[Records for locating displayed items]
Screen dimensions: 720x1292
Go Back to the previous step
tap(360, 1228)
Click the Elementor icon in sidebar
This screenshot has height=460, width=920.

_Work instructions_
Return every line of the records above unchanged.

_Complete output_
Screen dimensions: 720x1292
Go Back to the previous step
tap(360, 1228)
Click the Elementor icon in sidebar
This screenshot has height=460, width=920.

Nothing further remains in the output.